Abstract Surveys of roadways with Mobile Laser Scanning (MLS) are now being conducted on a regular basis by many transportation agencies to provide detailed geometric information to support a wide range of applications, including asset management. Most MLS systems provide intensity (return signal strength) data as a point attribute in georeferenced point clouds, which may be used to estimate retro-reflectivity of pavement markings for effective maintenance. Nevertheless, the extraction of pavement markings from mobile lidar data remains an open challenge, due to variable noise, degree of wear on the markings, and road conditions. This paper addresses these challenges, presenting a novel approach for efficient, reliable extraction of lane markings, including those that have been significantly worn. First, using the MLS trajectory information, the lidar data is discretized into smaller sections, and then transformed to the local coordinate system, such that the road surface is near-horizontal for reliable extraction on roads with significant grade. Subsequently, the road surface is extracted using the constrained Random Sampling and Consensus (RANSAC) algorithm and then rasterized into a 2D intensity image to apply image processing techniques, namely: image segmentation to separate the lane markings from the road pavement, and a morphological opening operation to remove small objects. However, the extracted lane markings are prone to over-segmentation, due to occlusions or worn portions caused by moving vehicles. To rectify this, topologically-similar lane markings are associated with each other by computing line parameters (i.e., orientation and distance from the origin), which enables the gaps to be filled among the associated lanes.

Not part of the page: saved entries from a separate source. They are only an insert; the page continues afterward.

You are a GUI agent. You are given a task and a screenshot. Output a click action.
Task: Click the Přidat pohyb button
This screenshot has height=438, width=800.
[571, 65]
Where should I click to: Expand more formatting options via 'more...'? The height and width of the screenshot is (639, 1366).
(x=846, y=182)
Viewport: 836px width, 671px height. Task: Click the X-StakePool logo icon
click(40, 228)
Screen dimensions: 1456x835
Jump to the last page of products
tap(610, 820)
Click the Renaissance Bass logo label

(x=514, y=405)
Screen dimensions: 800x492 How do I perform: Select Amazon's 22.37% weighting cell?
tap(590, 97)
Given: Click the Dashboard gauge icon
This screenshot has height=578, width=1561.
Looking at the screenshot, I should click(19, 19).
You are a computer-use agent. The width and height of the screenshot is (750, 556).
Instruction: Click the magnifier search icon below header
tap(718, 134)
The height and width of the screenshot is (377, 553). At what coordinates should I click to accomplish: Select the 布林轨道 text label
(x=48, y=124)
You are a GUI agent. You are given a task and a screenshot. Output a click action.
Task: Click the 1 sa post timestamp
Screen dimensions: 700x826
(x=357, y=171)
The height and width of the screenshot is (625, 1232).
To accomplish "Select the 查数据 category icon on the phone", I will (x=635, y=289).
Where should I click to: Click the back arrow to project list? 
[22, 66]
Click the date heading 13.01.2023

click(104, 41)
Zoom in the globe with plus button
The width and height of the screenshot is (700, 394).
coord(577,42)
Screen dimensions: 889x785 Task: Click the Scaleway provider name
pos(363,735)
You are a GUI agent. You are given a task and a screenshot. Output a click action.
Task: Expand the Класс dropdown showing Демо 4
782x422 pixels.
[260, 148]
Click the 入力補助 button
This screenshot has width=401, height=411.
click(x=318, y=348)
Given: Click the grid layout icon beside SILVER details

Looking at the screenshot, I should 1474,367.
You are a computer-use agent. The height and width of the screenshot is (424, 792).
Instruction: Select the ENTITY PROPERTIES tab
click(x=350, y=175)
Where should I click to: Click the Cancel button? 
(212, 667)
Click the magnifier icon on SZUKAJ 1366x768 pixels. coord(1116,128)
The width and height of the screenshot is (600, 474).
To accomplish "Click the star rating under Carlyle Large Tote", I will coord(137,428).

Finally, the remaining incorrect lane markings are detected and removed through a noise filtering phase using Dip test statistics. Examples of the effectiveness and application of the methodology are shown for a variety of sites with stripes of variable condition to highlight the robustness of the approach. Using optimized parameter values, the algorithm achieved F1 scores of 89–97% when tested on a variety of datasets encompassing a wide range of road scene types.